Over $1.9 million raised in 2015
Severely Ill Big Data Study begins
We want to sincerely THANK YOU for this very busy year that we had at OMF as the community donated many large and small donations and enabled us to begin our Severely Ill-Big Data study, the first research study looking for biomarkers in severely ill ME/CFS patients.
This year, we had three goals: raise $5 million a year for the End ME/CFS Project, raise $1 million for Phase I of that project (called the the OMF ME/CFS Severely Ill-BIG DATA Study), and get that study started. We met the two latter goals and look forward to reaching the larger goal in 2016.
This year, we got a good start into the ambitious End ME/CFS Project. But we need to increase the momentum-step up the pace-and raise the needed $5 million each year.
Severely Ill Study Tests Expanded
For every good action, there’s a (good) reaction. The tremendous financial support we received lately has allowed us to enhance the OMF ME/CFS Severely Ill-BIG DATA Study with more tests. As always, our ME/CFS Scientific Advisory Board is guiding the way and making refinements so that our research gets as many solid answers as possible. See a more in-depth explanation, an updated test list and a link to a very good HealthRising article about the changes in this announcement.
OMF has a Crowdrise page that is waiting for you to tell your personal story and set up your own fundraising page. You can make it fun by offering to do some silly act if your funding goal is met (grow a mustache, wear a funny costume in public―get creative. It’s your project.)
And, we have gone a step further and provided a very easy step-by-step guide. All the funds from this type of fundraising will go to OMF to help continue to expand the research with no more than 5% going to Crowdrise for merchant fees and for letting us use their software. All of the donations are tax-deductible.
US Government News that
Affects ME/CFS Research
In an October 2015 press release, the National Institutes of Health announced they have a new program to advance research into ME/CFS. Under the leadership of the National Institute of Neurological Disorders and Strokes, we expect this new “research protocol at the NIH Clinical Center” will mean more research done by NIH and more NIH funding for researchers outside of the NIH.
We were struck by the strong wording in the press release that shows a better understanding and interest in ME/CFS. It says this new initiative is to “intensely study individuals with ME/CFS” and that it will also re-invigorate the efforts of the existing Trans-NIH ME/CFS Research Working Group, which already has representatives from many different NIH institutes looking for ways to fund and advance ME/CFS research.
Many have asked how or if this change will affect OMF research. See the answers in this announcement.
We are also very pleased that the recently passed US Federal Budget reintroduced $5.4 million for ME/CFS research at the Centers for Disease Control and Prevention for ongoing projects. This funding had been removed from earlier budget drafts.

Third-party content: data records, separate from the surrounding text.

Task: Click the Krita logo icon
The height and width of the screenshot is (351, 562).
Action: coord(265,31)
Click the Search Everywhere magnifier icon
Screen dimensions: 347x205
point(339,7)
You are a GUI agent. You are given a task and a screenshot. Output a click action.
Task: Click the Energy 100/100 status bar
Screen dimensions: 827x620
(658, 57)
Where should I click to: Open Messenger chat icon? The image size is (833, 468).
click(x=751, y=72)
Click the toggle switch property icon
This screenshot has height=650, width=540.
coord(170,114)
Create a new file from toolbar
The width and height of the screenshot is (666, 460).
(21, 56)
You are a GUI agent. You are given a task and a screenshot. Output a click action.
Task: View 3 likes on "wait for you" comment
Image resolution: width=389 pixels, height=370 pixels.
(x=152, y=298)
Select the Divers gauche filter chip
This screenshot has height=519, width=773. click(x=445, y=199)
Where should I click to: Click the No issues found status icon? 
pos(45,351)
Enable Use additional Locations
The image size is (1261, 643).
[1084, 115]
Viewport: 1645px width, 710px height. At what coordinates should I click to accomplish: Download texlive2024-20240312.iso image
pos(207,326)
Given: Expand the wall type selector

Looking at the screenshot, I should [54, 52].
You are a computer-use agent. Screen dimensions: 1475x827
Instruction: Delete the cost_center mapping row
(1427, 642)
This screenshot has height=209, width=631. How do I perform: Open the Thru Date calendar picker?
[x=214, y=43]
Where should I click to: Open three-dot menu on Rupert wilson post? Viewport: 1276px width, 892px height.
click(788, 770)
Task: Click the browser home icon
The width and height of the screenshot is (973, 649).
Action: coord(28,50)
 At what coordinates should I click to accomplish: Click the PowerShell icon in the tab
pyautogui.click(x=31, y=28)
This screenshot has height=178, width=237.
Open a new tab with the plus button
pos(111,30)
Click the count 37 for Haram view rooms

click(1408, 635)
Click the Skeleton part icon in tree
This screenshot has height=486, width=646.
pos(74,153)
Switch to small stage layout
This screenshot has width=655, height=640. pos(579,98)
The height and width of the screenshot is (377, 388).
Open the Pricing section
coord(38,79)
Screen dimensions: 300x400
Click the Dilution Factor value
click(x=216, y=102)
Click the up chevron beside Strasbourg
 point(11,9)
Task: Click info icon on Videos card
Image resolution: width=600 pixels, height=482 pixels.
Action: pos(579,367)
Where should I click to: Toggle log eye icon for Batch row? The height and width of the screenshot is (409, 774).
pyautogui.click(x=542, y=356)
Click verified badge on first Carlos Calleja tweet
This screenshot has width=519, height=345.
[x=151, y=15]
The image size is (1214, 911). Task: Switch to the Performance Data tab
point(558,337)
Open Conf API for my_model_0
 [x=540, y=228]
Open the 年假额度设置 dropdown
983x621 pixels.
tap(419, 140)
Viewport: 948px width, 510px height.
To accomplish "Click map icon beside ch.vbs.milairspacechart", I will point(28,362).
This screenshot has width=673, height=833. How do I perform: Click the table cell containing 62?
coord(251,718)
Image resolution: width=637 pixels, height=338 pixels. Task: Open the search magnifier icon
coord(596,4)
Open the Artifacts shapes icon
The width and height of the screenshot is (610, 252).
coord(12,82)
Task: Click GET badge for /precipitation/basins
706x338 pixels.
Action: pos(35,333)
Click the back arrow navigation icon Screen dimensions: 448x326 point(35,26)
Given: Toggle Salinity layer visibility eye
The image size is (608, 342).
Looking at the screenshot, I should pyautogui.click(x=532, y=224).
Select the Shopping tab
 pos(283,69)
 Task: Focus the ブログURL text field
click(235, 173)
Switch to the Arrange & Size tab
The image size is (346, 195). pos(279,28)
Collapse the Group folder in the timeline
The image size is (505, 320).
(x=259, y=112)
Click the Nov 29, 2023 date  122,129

Also, the NIH budget has an increase of $2 billion, opening up even more opportunities for increasing the NIH role in ME/CFS research.
The Davis/Dafoe Family’s ME/CFS Experience
Attracts a Swarm of News Media Attention
No one can deny it’s a compelling story: An innovative scientist helps in making other discoveries, but now he struggles to do the research that may save his own son. Our ME/CFS Scientific Advisory Board Director Ronald W. Davis, PhD, has told his family’s tragic story to many. The funding for this ME/CFS research, first focusing on the severely ill, is coming from our foundation.
The Washington Post, The Atlantic, The BBC, and many more reported on this, all with a different angle. You will find the descriptions and images powerful and riveting.
Congress Passes IRA
Charitable Rollovers Legislation
A new US law makes the IRA charitable rollover permanent and retroactive back to January 1 of this year. Those 70½ or older may transfer up to $100,000 this year (before December 31) from a personal retirement account to the Open Medicine Foundation. Then do it again right after January 1, 2016 to double the impact and keep the rollover benefits in both cases.
As a reminder, we can also accept donations of stocks and bonds. The benefits to you are avoiding a 20% (or more) capital gains tax, income tax deduction for the full gift amount, make a difference to ME/CFS research with no out-of-pocket cost, and avoid a value loss through market instability.